Se depender do movimento de marcas autorais, nenhuma mulher sofrerá outra vez com arames que apertam ou costuras que marcam. Deste grupo, saíram, por exemplo, as paulistanas Loungerie, que trabalha com diferentes combinações de tamanho de tórax e busto, e Janiero, que aposta tanto em shapes generosos quanto em modelagens menores. “As marcas têm investido em peças bonitas, mas principalmente confortáveis, por vezes produzindo modelos com tiras mais largas, o que ajuda na sustentação dos seios; abusando do algodão, o que melhora a respirabilidade da pele; e até produzindo sob medida para quem tem dificuldade em encontrar o tamanho certo”, explica a consultora de moda Fernanda Pimentel.

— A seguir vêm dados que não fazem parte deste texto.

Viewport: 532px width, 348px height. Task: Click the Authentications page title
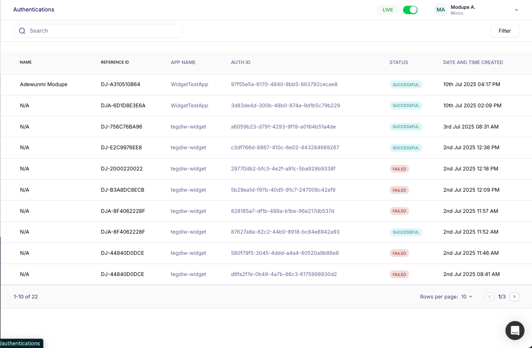click(x=34, y=10)
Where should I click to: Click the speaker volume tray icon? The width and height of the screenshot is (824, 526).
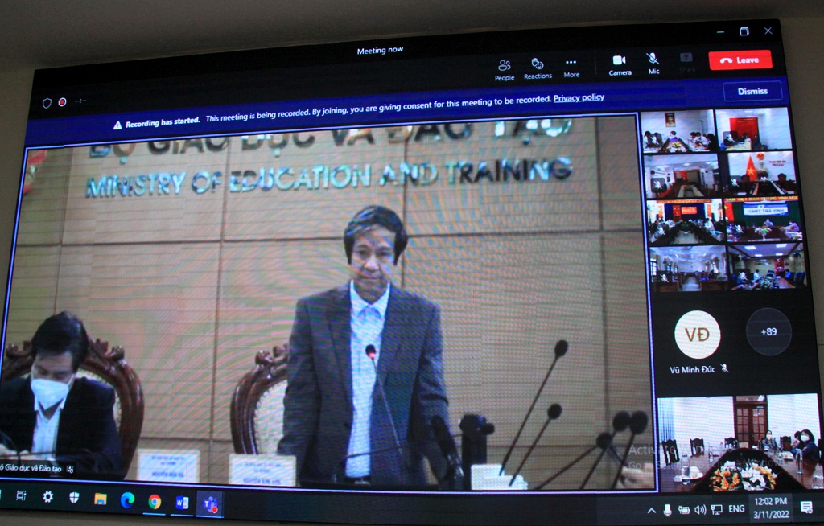pos(699,510)
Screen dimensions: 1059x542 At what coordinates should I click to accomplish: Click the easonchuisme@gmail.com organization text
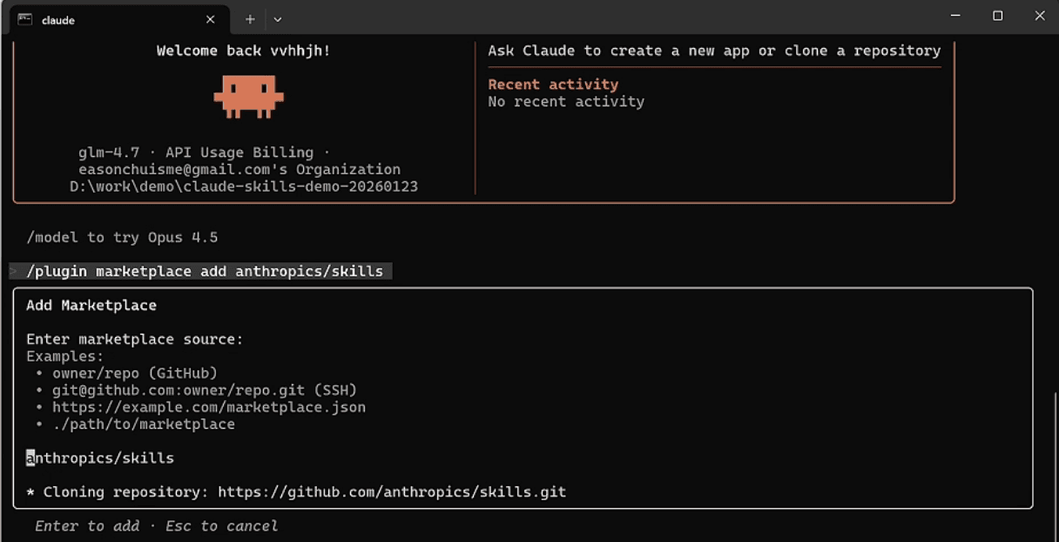(x=239, y=169)
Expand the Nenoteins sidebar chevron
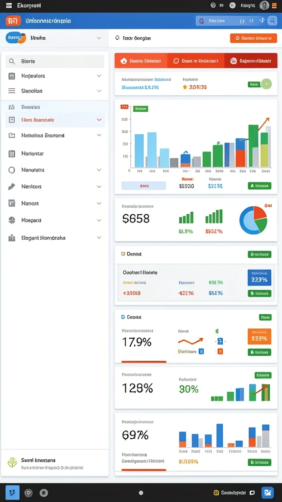The width and height of the screenshot is (282, 502). point(99,170)
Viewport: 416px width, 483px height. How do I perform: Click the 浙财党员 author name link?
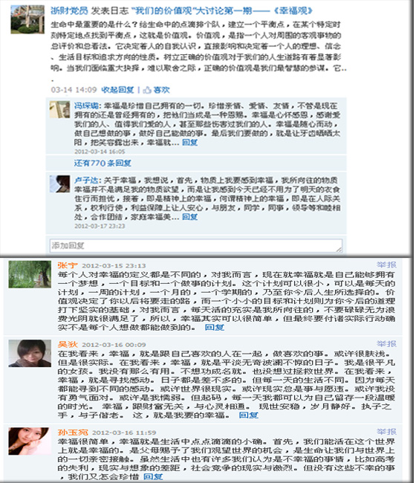69,11
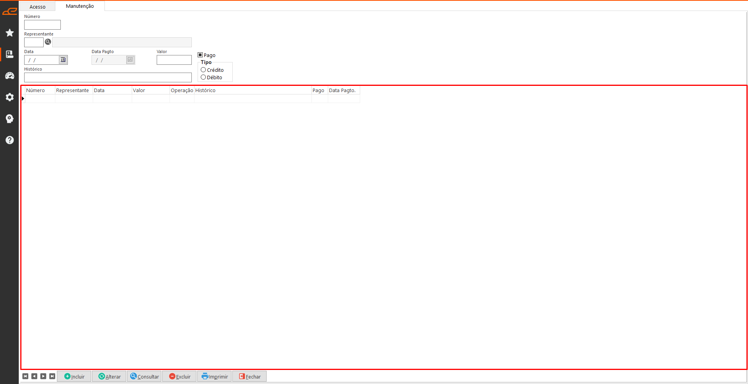Open the Data Pagto calendar picker

tap(130, 60)
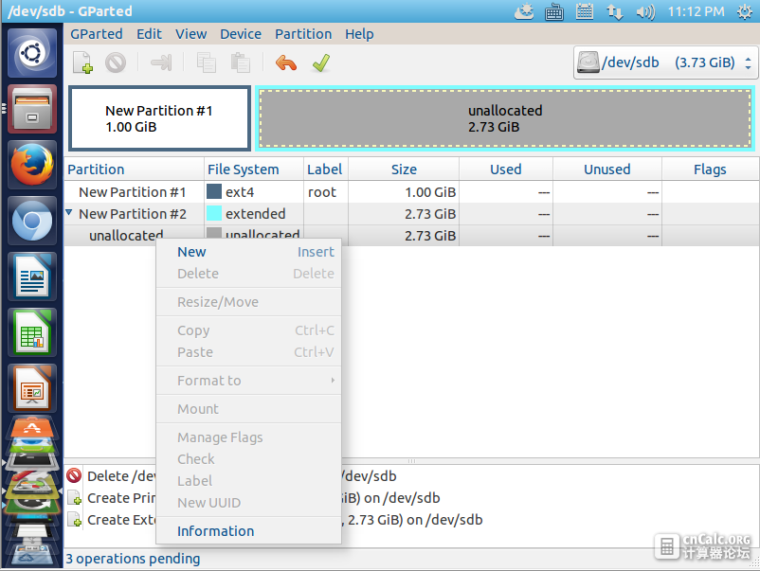Image resolution: width=760 pixels, height=571 pixels.
Task: Click the Copy partition toolbar icon
Action: tap(207, 62)
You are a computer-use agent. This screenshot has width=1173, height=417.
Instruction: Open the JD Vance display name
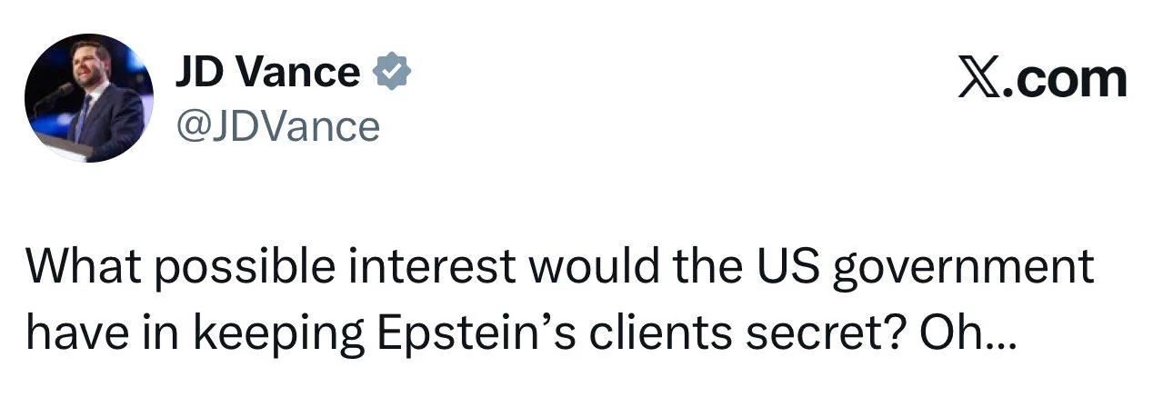click(x=267, y=72)
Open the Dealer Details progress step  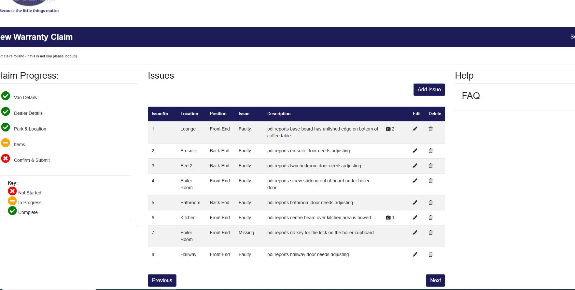[28, 113]
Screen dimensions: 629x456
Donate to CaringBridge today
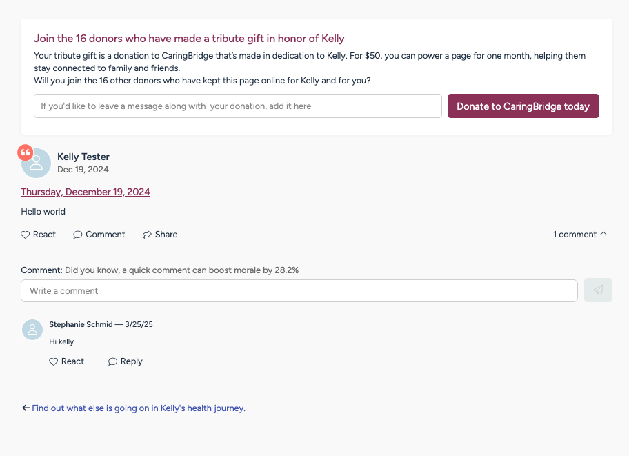[523, 106]
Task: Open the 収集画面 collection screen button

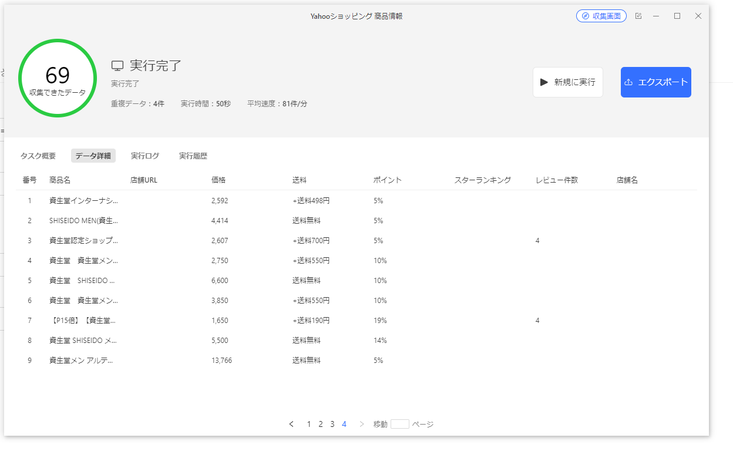Action: (x=601, y=16)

A diversidade de tamanhos e formatos dos corpos das brasileiras impacta tanto o mercado da moda íntima que a variedade está no topo da lista de motivos que mais atraem o público feminino na hora da compra de lingeries. Pelo menos é o que aponta uma pesquisa feita em 2018 pelo Instituto de Estudos e Marketing Industrial (IEMI). Segundo o levantamento, 42% das brasileiras entram nas lojas à procura de modelos que fujam do padrão “mulher magra, com cintura fina e seios fartos”.

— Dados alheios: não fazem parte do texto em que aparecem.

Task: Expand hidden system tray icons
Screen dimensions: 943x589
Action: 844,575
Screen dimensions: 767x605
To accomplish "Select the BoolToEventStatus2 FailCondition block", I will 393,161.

Na visão de Fernanda Pimentel a variedade vem acompanhada por outras quatro palavras de ordem: conforto, beleza, durabilidade e praticidade. “A lingerie sempre teve um apelo estético, mas hoje em dia o processo criativo vai muito além disso. A mulher atual quer aliar forma, funcionalidade e, em alguns casos, até preocupação social.” Inspiradas por esse perfil, marcas como a paulista TitaCo., focada em sustentabilidade, e a catarinense Catafesta Clothing, que trabalha com algodão orgânico, vêm se destacando no mercado.

Enquanto a primeira aposta num design mais simples e clássico, a segunda não economiza nas cores e na funcionalidade das peças - os sutiãs, por exemplo, muitas vezes, são vestidos como um top, sem fechos ou amarrações. Se a pesquisa realizada pelo Instituto de Estudos e Marketing Industrial (IEMI) ainda representar fielmente o público feminino, marcas como TitaCo. e Catafesta Clothing terão vida longa. É que peças mais básicas já são as preferidas de 14% das brasileiras.